• EXERCISE PROMPT:
Please repeat the whole listing verbatim.

• RECORDS SHOWN:
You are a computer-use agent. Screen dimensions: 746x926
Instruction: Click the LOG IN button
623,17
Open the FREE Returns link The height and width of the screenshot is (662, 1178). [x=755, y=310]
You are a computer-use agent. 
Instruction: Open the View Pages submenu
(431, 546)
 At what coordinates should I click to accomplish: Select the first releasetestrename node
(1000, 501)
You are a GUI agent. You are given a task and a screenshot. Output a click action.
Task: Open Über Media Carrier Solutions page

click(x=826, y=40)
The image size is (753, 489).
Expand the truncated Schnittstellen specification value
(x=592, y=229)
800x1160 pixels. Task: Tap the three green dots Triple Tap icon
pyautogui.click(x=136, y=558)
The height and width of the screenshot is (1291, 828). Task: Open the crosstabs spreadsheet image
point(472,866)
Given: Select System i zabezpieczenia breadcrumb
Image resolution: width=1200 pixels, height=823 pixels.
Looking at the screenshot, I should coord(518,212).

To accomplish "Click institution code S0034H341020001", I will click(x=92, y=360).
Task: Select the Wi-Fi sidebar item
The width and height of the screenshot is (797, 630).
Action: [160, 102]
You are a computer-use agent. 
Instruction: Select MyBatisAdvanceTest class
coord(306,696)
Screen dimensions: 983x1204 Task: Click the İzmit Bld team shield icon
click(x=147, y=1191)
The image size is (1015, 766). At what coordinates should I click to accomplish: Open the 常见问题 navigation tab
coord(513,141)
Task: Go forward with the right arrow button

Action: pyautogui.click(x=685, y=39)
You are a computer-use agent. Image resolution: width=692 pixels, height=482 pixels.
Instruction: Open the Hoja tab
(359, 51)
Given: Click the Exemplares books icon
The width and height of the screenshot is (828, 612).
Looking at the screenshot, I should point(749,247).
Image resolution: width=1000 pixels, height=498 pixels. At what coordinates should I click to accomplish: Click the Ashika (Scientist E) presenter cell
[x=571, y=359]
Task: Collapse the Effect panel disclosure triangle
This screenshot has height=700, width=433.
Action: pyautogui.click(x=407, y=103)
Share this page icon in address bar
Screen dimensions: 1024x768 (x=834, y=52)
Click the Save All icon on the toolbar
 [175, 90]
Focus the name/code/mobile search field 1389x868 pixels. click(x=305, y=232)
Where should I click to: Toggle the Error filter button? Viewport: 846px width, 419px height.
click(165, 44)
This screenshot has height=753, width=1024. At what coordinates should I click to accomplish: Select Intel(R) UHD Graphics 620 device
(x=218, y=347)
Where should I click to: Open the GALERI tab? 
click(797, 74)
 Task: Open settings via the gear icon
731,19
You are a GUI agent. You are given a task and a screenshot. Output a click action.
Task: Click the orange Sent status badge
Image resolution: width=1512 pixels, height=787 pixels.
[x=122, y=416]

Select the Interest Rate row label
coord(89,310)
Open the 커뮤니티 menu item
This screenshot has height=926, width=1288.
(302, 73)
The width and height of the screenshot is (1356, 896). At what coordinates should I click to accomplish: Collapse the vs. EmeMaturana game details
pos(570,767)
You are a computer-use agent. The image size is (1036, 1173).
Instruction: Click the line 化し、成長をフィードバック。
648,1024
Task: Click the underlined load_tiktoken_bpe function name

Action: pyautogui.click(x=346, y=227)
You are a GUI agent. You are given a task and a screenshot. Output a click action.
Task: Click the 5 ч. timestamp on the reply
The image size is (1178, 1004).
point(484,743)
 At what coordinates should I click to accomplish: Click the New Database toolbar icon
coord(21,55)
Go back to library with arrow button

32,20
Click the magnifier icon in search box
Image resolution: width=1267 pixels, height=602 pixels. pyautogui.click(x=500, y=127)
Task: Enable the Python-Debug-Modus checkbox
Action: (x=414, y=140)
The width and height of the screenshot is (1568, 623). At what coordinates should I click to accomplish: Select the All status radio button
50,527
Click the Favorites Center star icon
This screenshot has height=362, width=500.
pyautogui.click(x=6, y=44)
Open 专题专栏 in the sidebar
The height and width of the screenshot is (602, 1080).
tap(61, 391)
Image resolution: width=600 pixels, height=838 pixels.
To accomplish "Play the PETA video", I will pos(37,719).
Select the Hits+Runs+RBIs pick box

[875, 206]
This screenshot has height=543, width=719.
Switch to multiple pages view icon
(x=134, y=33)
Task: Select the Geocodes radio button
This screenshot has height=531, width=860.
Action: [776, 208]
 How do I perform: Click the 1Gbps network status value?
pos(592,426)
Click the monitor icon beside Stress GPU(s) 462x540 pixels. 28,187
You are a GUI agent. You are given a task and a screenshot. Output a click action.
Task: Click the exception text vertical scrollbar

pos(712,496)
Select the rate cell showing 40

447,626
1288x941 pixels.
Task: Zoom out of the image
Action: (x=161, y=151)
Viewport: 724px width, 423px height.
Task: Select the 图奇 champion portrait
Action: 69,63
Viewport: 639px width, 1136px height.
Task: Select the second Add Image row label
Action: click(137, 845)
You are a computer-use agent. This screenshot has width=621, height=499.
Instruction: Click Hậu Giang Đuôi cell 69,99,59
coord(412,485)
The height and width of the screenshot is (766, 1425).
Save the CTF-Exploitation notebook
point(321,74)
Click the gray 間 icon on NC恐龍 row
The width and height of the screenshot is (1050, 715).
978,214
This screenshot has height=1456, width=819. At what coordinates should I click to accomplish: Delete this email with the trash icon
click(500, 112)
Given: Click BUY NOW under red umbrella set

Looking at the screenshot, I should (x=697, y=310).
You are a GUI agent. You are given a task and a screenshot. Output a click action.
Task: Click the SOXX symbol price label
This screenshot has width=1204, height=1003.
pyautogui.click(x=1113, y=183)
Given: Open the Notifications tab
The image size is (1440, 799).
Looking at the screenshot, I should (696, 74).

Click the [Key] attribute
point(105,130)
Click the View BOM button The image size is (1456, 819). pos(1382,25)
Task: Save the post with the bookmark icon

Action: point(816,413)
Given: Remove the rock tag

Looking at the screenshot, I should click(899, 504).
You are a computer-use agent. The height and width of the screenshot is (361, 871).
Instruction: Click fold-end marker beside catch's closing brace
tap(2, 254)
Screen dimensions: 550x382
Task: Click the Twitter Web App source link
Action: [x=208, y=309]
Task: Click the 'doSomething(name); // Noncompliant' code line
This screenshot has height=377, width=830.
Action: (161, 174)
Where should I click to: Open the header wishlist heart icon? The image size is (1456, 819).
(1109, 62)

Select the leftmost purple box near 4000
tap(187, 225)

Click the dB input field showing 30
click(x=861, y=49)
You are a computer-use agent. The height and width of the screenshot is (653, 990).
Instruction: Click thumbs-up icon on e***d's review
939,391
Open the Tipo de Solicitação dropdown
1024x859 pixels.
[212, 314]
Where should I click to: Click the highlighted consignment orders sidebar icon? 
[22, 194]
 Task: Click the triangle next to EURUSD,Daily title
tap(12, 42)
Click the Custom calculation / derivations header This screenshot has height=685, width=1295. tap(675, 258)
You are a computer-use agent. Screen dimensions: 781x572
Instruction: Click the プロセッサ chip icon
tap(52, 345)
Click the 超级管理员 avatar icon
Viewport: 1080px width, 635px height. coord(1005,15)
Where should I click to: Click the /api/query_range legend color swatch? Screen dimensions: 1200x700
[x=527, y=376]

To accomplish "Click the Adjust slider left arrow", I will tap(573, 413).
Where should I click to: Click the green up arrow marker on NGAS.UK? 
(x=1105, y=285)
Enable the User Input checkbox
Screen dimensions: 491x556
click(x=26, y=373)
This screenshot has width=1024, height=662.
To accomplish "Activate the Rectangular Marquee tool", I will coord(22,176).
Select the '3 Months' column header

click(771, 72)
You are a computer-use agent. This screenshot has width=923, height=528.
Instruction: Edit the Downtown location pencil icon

• ANSWER BOX:
You are a computer-use agent. Screen dimensions: 746x926
Instruction: Click the LOG IN button
623,17
Open the FREE Returns link The height and width of the screenshot is (662, 1178). [x=755, y=310]
You are a computer-use agent. 
Instruction: Open the View Pages submenu
(431, 546)
 At what coordinates should I click to accomplish: Select the first releasetestrename node
(1000, 501)
You are a GUI agent. You are given a task and a screenshot. Output a click action.
Task: Open Über Media Carrier Solutions page

click(x=826, y=40)
The image size is (753, 489).
Expand the truncated Schnittstellen specification value
(x=592, y=229)
800x1160 pixels. Task: Tap the three green dots Triple Tap icon
pyautogui.click(x=136, y=558)
The height and width of the screenshot is (1291, 828). Task: Open the crosstabs spreadsheet image
point(472,866)
Given: Select System i zabezpieczenia breadcrumb
Image resolution: width=1200 pixels, height=823 pixels.
Looking at the screenshot, I should coord(518,212).

To accomplish "Click institution code S0034H341020001", I will click(x=92, y=360).
Task: Select the Wi-Fi sidebar item
The width and height of the screenshot is (797, 630).
Action: [160, 102]
You are a computer-use agent. 
Instruction: Select MyBatisAdvanceTest class
coord(306,696)
Screen dimensions: 983x1204 Task: Click the İzmit Bld team shield icon
click(x=147, y=1191)
The image size is (1015, 766). At what coordinates should I click to accomplish: Open the 常见问题 navigation tab
coord(513,141)
Task: Go forward with the right arrow button

Action: pyautogui.click(x=685, y=39)
You are a computer-use agent. Image resolution: width=692 pixels, height=482 pixels.
Instruction: Open the Hoja tab
(359, 51)
Given: Click the Exemplares books icon
The width and height of the screenshot is (828, 612).
Looking at the screenshot, I should point(749,247).
Image resolution: width=1000 pixels, height=498 pixels. At what coordinates should I click to accomplish: Click the Ashika (Scientist E) presenter cell
[x=571, y=359]
Task: Collapse the Effect panel disclosure triangle
This screenshot has height=700, width=433.
Action: pyautogui.click(x=407, y=103)
Share this page icon in address bar
Screen dimensions: 1024x768 (x=834, y=52)
Click the Save All icon on the toolbar
 [175, 90]
Focus the name/code/mobile search field 1389x868 pixels. click(x=305, y=232)
Where should I click to: Toggle the Error filter button? Viewport: 846px width, 419px height.
click(165, 44)
This screenshot has height=753, width=1024. At what coordinates should I click to accomplish: Select Intel(R) UHD Graphics 620 device
(x=218, y=347)
Where should I click to: Open the GALERI tab? 
click(797, 74)
 Task: Open settings via the gear icon
731,19
You are a GUI agent. You are given a task and a screenshot. Output a click action.
Task: Click the orange Sent status badge
Image resolution: width=1512 pixels, height=787 pixels.
[x=122, y=416]

Select the Interest Rate row label
coord(89,310)
Open the 커뮤니티 menu item
This screenshot has height=926, width=1288.
(302, 73)
The width and height of the screenshot is (1356, 896). At what coordinates should I click to accomplish: Collapse the vs. EmeMaturana game details
pos(570,767)
You are a computer-use agent. The image size is (1036, 1173).
Instruction: Click the line 化し、成長をフィードバック。
648,1024
Task: Click the underlined load_tiktoken_bpe function name

Action: pyautogui.click(x=346, y=227)
You are a GUI agent. You are given a task and a screenshot. Output a click action.
Task: Click the 5 ч. timestamp on the reply
The image size is (1178, 1004).
point(484,743)
 At what coordinates should I click to accomplish: Click the New Database toolbar icon
coord(21,55)
Go back to library with arrow button

32,20
Click the magnifier icon in search box
Image resolution: width=1267 pixels, height=602 pixels. pyautogui.click(x=500, y=127)
Task: Enable the Python-Debug-Modus checkbox
Action: (x=414, y=140)
The width and height of the screenshot is (1568, 623). At what coordinates should I click to accomplish: Select the All status radio button
50,527
Click the Favorites Center star icon
This screenshot has height=362, width=500.
pyautogui.click(x=6, y=44)
Open 专题专栏 in the sidebar
The height and width of the screenshot is (602, 1080).
tap(61, 391)
Image resolution: width=600 pixels, height=838 pixels.
To accomplish "Play the PETA video", I will pos(37,719).
Select the Hits+Runs+RBIs pick box

[875, 206]
This screenshot has height=543, width=719.
Switch to multiple pages view icon
(x=134, y=33)
Task: Select the Geocodes radio button
This screenshot has height=531, width=860.
Action: [776, 208]
 How do I perform: Click the 1Gbps network status value?
pos(592,426)
Click the monitor icon beside Stress GPU(s) 462x540 pixels. 28,187
You are a GUI agent. You are given a task and a screenshot. Output a click action.
Task: Click the exception text vertical scrollbar

pos(712,496)
Select the rate cell showing 40

447,626
1288x941 pixels.
Task: Zoom out of the image
Action: (x=161, y=151)
Viewport: 724px width, 423px height.
Task: Select the 图奇 champion portrait
Action: 69,63
Viewport: 639px width, 1136px height.
Task: Select the second Add Image row label
Action: click(137, 845)
You are a computer-use agent. This screenshot has width=621, height=499.
Instruction: Click Hậu Giang Đuôi cell 69,99,59
coord(412,485)
The height and width of the screenshot is (766, 1425).
Save the CTF-Exploitation notebook
point(321,74)
Click the gray 間 icon on NC恐龍 row
The width and height of the screenshot is (1050, 715).
978,214
This screenshot has height=1456, width=819. At what coordinates should I click to accomplish: Delete this email with the trash icon
click(500, 112)
Given: Click BUY NOW under red umbrella set

Looking at the screenshot, I should (x=697, y=310).
You are a GUI agent. You are given a task and a screenshot. Output a click action.
Task: Click the SOXX symbol price label
This screenshot has width=1204, height=1003.
pyautogui.click(x=1113, y=183)
Given: Open the Notifications tab
The image size is (1440, 799).
Looking at the screenshot, I should (696, 74).

Click the [Key] attribute
point(105,130)
Click the View BOM button The image size is (1456, 819). pos(1382,25)
Task: Save the post with the bookmark icon

Action: point(816,413)
Given: Remove the rock tag

Looking at the screenshot, I should click(899, 504).
You are a computer-use agent. The height and width of the screenshot is (361, 871).
Instruction: Click fold-end marker beside catch's closing brace
tap(2, 254)
Screen dimensions: 550x382
Task: Click the Twitter Web App source link
Action: [x=208, y=309]
Task: Click the 'doSomething(name); // Noncompliant' code line
This screenshot has height=377, width=830.
Action: (161, 174)
Where should I click to: Open the header wishlist heart icon? The image size is (1456, 819).
(1109, 62)

Select the leftmost purple box near 4000
tap(187, 225)

Click the dB input field showing 30
click(x=861, y=49)
You are a computer-use agent. The height and width of the screenshot is (653, 990).
Instruction: Click thumbs-up icon on e***d's review
939,391
Open the Tipo de Solicitação dropdown
1024x859 pixels.
[212, 314]
Where should I click to: Click the highlighted consignment orders sidebar icon? 
[22, 194]
 Task: Click the triangle next to EURUSD,Daily title
tap(12, 42)
Click the Custom calculation / derivations header This screenshot has height=685, width=1295. tap(675, 258)
You are a computer-use agent. Screen dimensions: 781x572
Instruction: Click the プロセッサ chip icon
tap(52, 345)
Click the 超级管理员 avatar icon
Viewport: 1080px width, 635px height. coord(1005,15)
Where should I click to: Click the /api/query_range legend color swatch? Screen dimensions: 1200x700
[x=527, y=376]

To accomplish "Click the Adjust slider left arrow", I will tap(573, 413).
Where should I click to: Click the green up arrow marker on NGAS.UK? 
(x=1105, y=285)
Enable the User Input checkbox
Screen dimensions: 491x556
click(x=26, y=373)
This screenshot has width=1024, height=662.
To accomplish "Activate the Rectangular Marquee tool", I will coord(22,176).
Select the '3 Months' column header

click(771, 72)
You are a computer-use agent. This screenshot has width=923, height=528.
Instruction: Edit the Downtown location pencil icon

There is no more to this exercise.